Hi all. I'm new here. I thought I would look for some advice. I've been married for almost 21 years and am a long term stay at home mom. My oldest is 17 and getting ready for college and that has stressed my already badly broken marriage. Even though hubs went to Ivy League he hasn't done a single thing to help my daughter with college. I didn't go and did eveything for her. This is typical of him. He is usually passive aggressive but now he is getting really ugly. He refuses to help at all. Won't even do the dishes anymore. Has no respect for my role with the kids. He is starting almost daily with "What do you do all day anyway". He said I should go back to work to pay for college. Sure, why not, when we first met I paid for the wedding and the down on the house and had the retirement plans. Then he wanted me to stay home with the babies so I did and it was his turn to take the lead financially. Now I have lost my confidence. I don't have a degree and have been home so long I am baffled about where to begin. Don't get me wrong. I am an assertive person normally but he has done a number on me.
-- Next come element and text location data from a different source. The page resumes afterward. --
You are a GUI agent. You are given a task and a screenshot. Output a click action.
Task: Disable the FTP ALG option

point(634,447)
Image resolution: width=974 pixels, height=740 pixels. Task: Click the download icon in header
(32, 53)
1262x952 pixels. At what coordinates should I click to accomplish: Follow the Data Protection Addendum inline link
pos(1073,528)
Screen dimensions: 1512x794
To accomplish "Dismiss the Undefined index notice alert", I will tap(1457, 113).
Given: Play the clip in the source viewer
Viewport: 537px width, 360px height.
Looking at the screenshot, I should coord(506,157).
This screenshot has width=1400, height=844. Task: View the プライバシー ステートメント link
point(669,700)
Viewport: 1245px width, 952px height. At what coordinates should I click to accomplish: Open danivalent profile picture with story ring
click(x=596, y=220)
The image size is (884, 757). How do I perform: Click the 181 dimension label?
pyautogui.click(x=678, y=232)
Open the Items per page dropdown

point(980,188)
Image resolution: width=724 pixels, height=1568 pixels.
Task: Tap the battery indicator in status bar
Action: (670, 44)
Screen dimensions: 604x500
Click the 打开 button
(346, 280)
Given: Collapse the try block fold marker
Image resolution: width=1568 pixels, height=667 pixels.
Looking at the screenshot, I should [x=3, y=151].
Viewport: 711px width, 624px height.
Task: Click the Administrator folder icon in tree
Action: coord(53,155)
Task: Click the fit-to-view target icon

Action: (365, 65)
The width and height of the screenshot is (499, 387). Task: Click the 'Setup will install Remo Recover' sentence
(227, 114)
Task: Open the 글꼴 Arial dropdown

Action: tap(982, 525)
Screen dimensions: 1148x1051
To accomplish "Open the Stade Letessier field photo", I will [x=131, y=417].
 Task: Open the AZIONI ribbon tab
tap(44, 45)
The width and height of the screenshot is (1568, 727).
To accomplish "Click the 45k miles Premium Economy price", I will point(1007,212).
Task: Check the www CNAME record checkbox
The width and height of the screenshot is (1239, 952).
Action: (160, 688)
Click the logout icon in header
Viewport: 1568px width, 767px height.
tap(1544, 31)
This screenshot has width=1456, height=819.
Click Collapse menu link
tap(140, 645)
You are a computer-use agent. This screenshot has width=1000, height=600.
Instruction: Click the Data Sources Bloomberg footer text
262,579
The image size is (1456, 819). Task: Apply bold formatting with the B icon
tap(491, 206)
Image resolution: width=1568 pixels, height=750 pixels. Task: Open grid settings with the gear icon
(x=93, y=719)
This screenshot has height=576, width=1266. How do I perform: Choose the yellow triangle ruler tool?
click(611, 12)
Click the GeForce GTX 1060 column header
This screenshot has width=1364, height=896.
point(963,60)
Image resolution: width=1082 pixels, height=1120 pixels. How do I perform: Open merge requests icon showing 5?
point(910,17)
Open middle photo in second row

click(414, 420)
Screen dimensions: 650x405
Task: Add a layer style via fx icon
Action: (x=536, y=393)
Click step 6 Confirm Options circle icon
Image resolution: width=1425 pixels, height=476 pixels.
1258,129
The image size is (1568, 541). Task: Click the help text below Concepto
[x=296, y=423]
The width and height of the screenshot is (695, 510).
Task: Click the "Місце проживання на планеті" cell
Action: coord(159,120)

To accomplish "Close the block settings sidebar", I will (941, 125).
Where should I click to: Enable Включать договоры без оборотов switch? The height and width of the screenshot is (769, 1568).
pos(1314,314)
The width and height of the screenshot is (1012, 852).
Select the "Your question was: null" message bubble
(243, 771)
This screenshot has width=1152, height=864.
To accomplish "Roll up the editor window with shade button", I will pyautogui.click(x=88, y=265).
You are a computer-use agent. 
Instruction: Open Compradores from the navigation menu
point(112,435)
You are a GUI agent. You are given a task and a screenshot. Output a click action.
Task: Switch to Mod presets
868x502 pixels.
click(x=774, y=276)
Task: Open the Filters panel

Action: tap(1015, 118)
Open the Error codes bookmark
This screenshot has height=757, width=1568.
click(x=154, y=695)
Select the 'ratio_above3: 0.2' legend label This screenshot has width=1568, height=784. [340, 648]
Any suggestions on how to handle his rants and calm things down a bit until I figure out what to do? I have asked him to leave before but he refuses and without a job I am stuck. He knows this. BTW I have lost 50 pounds and he hates that. Thanks.


----------



## livelaughlovenow (Apr 23, 2012)

So are the two of you married just for the sake of being married?


----------



## nice777guy (Nov 23, 2009)

Maybe a part-time job doing something you enjoy - for your sake and not his - would be a good idea.

Might help build your confidence. And - if things are really this bad - give you some financial cushion if things don't work out.


----------



## mompres (May 1, 2012)

Thanks Nice Guy. I think you are right. Finding a part time job that I enjoy will ease me back in and I won't have as much fear of the unknown. I appreciate it.


----------